Segunda-feira, 06 de junho de 2005
Atração
No inverno
Aves de todo mundo migram
Atraídas para a parada
Movimentada
Na Avenida Paulista
Arcos-íris de borracha esticam-se
Contra o gris do casulo:
Coloridas fantasias in
Carros entopem a avenida
Aorta da cidade
Tanta alegria junto que causa
A parada
Cardíaca
A cidade em silêncio se orgulha junto
(Se é pra ser, que seja com orgulho e maior que os americanos)
Baco comovido
Ri como o diabo
Da biodiversidade do Homo sapiens
Exposta como diversão de zoológico:
Tem bexiga,
Algodão-doce,
Maçã do amor,
Namorados,
Vovó...
Olhe só:
Meninos de mãos dadas
Aos pais
Levando cata-ventos.
Famílias inteiras atentas
Ao vôo exótico de dois milhões de borboletas
Esquecendo-se que são vermes
Diante da casa das rosas
Turística
********
Um poema sobre a Parada Gay realizada em São Paulo em 2005, tornando-se a maior do(s sem) gênero(s). Algumas coisas nos chamaram a atenção. Primeiro o nome: Parada. O curioso é que a "parada" (sem movimento, estagnada) pelas fotos e reportagens foi bem movimentada - Dois milhões de pessoas compareceram.
O poema brinca com o fato de ser inverno e no inverno as aves migram para onde seja verão/primavera. Aqui se deu um efeito migratório contrário. É no inverno que os seres alados chegaram em São Paulo. Aproxima, porém, da idéia semiótica de haver cores, flores,
borboletas, etc - uma verdadeira primavera no meio do inverno paulista.

» **MATERIAL FORNECIDO**:

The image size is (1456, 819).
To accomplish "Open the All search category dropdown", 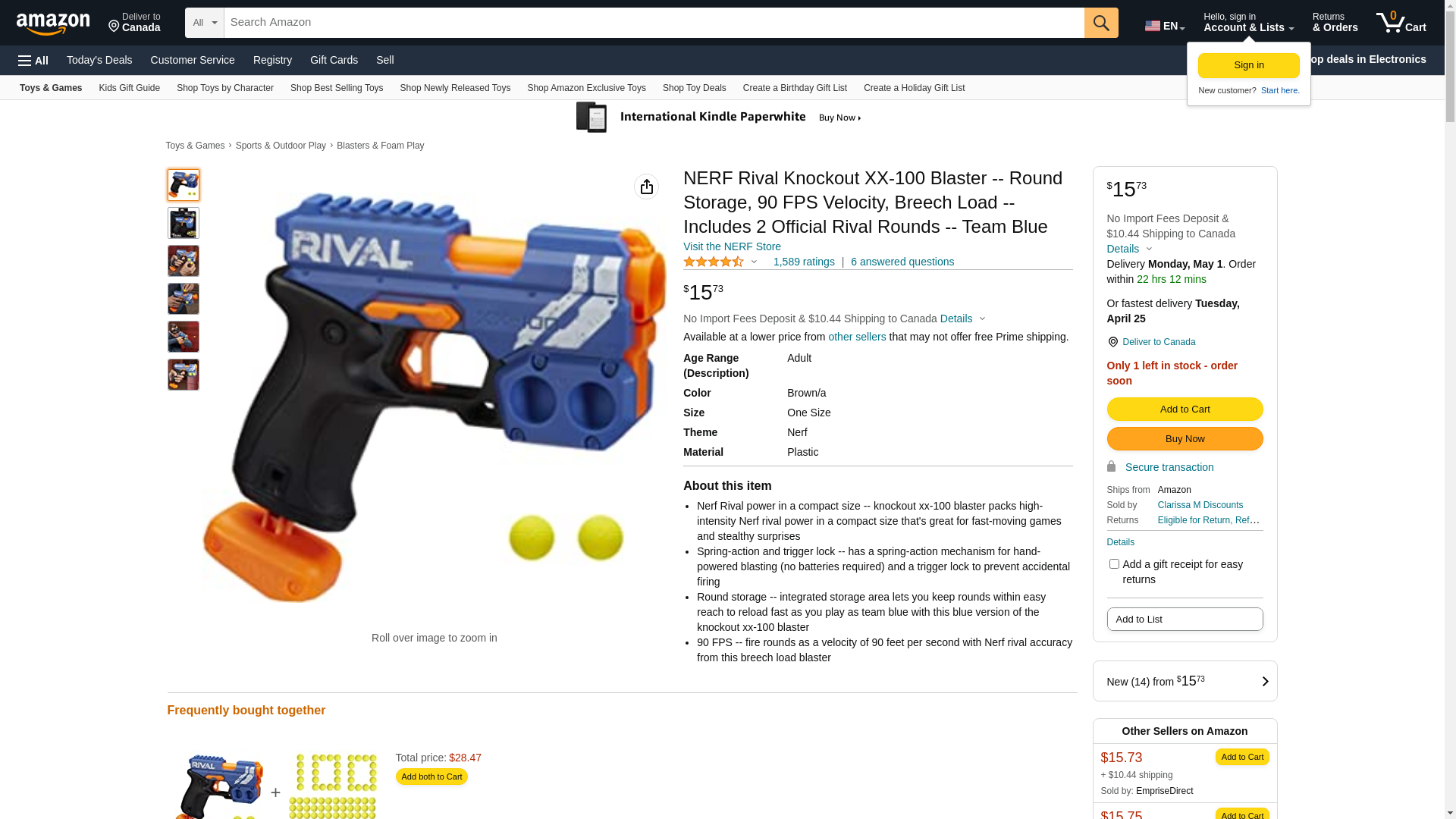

==

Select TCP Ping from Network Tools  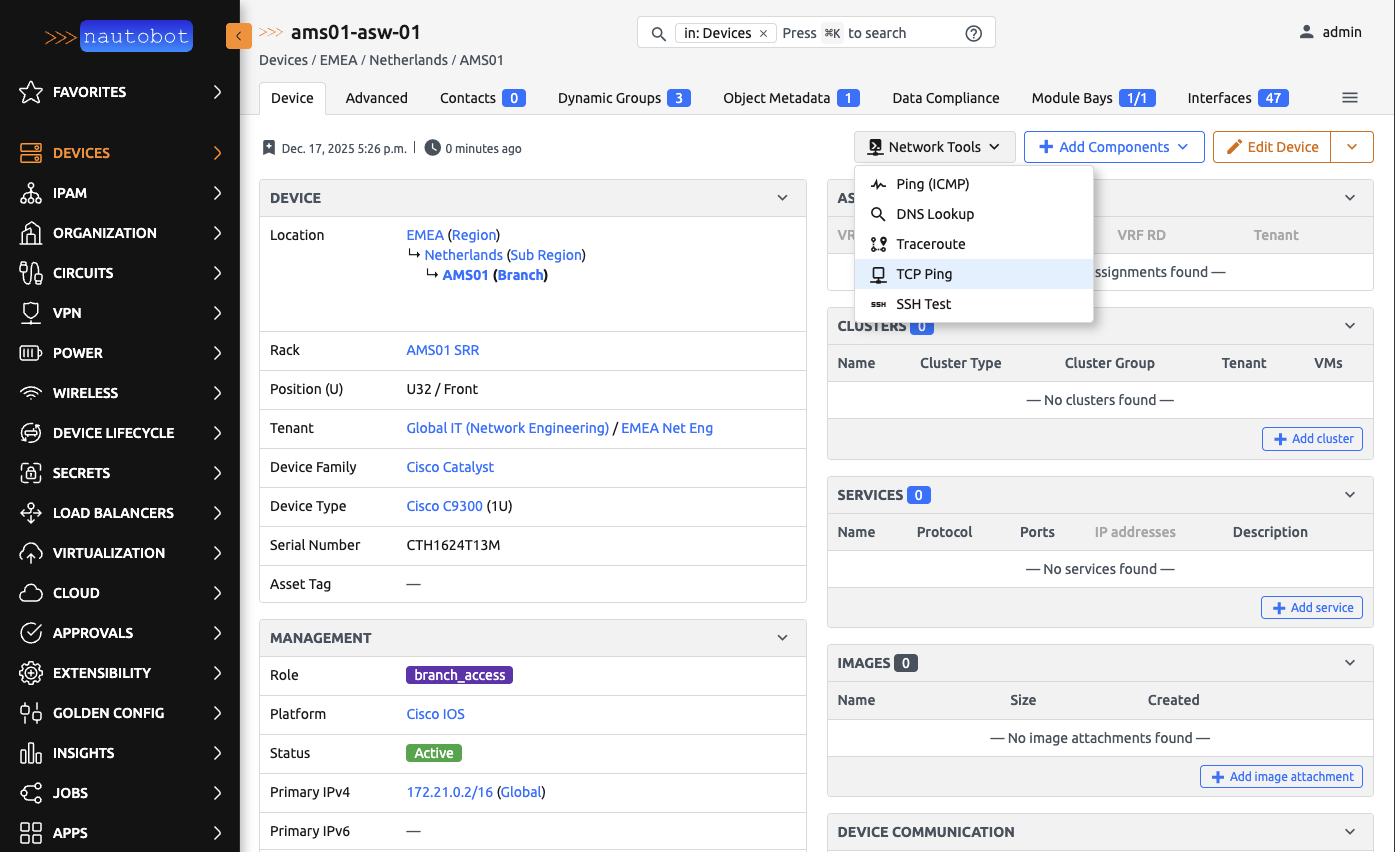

» **INSTRUÇÕES**:
De acordo com o texto fornecido, quantas pessoas compareceram à Parada Gay realizada em São Paulo em 2005? Os itens apresentados não são necessários.

» **RESOLUÇÃO**:
Compareceram dois milhões de pessoas.